Entries for locating text and items:
========================

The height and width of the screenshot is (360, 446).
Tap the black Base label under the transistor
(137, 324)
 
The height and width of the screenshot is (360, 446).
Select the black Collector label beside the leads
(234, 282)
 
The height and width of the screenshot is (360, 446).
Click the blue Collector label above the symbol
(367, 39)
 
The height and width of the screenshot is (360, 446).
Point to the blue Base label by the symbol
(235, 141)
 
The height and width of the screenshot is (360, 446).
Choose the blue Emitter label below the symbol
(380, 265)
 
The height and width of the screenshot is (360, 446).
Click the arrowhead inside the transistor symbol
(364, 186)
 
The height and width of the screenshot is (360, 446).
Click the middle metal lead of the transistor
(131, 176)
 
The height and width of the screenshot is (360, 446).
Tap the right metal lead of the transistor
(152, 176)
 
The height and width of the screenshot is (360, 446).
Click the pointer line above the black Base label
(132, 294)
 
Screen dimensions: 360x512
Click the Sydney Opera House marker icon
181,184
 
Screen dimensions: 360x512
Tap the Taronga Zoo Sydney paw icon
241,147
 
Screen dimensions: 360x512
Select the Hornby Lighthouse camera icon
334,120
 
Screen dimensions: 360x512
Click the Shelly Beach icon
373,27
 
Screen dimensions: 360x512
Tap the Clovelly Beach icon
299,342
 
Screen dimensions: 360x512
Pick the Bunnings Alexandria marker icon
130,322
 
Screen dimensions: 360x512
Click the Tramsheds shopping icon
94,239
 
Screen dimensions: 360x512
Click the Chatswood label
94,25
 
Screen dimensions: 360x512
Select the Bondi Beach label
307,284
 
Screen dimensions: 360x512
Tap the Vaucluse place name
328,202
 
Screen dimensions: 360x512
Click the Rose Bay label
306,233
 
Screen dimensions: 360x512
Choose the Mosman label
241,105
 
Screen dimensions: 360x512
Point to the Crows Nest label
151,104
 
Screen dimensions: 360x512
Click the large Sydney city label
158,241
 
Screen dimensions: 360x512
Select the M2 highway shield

========================

Brief: Reproduce all of the entries above verbatim.

Answer below:
The height and width of the screenshot is (360, 446).
Tap the black Base label under the transistor
(137, 324)
 
The height and width of the screenshot is (360, 446).
Select the black Collector label beside the leads
(234, 282)
 
The height and width of the screenshot is (360, 446).
Click the blue Collector label above the symbol
(367, 39)
 
The height and width of the screenshot is (360, 446).
Point to the blue Base label by the symbol
(235, 141)
 
The height and width of the screenshot is (360, 446).
Choose the blue Emitter label below the symbol
(380, 265)
 
The height and width of the screenshot is (360, 446).
Click the arrowhead inside the transistor symbol
(364, 186)
 
The height and width of the screenshot is (360, 446).
Click the middle metal lead of the transistor
(131, 176)
 
The height and width of the screenshot is (360, 446).
Tap the right metal lead of the transistor
(152, 176)
 
The height and width of the screenshot is (360, 446).
Click the pointer line above the black Base label
(132, 294)
 
Screen dimensions: 360x512
Click the Sydney Opera House marker icon
181,184
 
Screen dimensions: 360x512
Tap the Taronga Zoo Sydney paw icon
241,147
 
Screen dimensions: 360x512
Select the Hornby Lighthouse camera icon
334,120
 
Screen dimensions: 360x512
Click the Shelly Beach icon
373,27
 
Screen dimensions: 360x512
Tap the Clovelly Beach icon
299,342
 
Screen dimensions: 360x512
Pick the Bunnings Alexandria marker icon
130,322
 
Screen dimensions: 360x512
Click the Tramsheds shopping icon
94,239
 
Screen dimensions: 360x512
Click the Chatswood label
94,25
 
Screen dimensions: 360x512
Select the Bondi Beach label
307,284
 
Screen dimensions: 360x512
Tap the Vaucluse place name
328,202
 
Screen dimensions: 360x512
Click the Rose Bay label
306,233
 
Screen dimensions: 360x512
Choose the Mosman label
241,105
 
Screen dimensions: 360x512
Point to the Crows Nest label
151,104
 
Screen dimensions: 360x512
Click the large Sydney city label
158,241
 
Screen dimensions: 360x512
Select the M2 highway shield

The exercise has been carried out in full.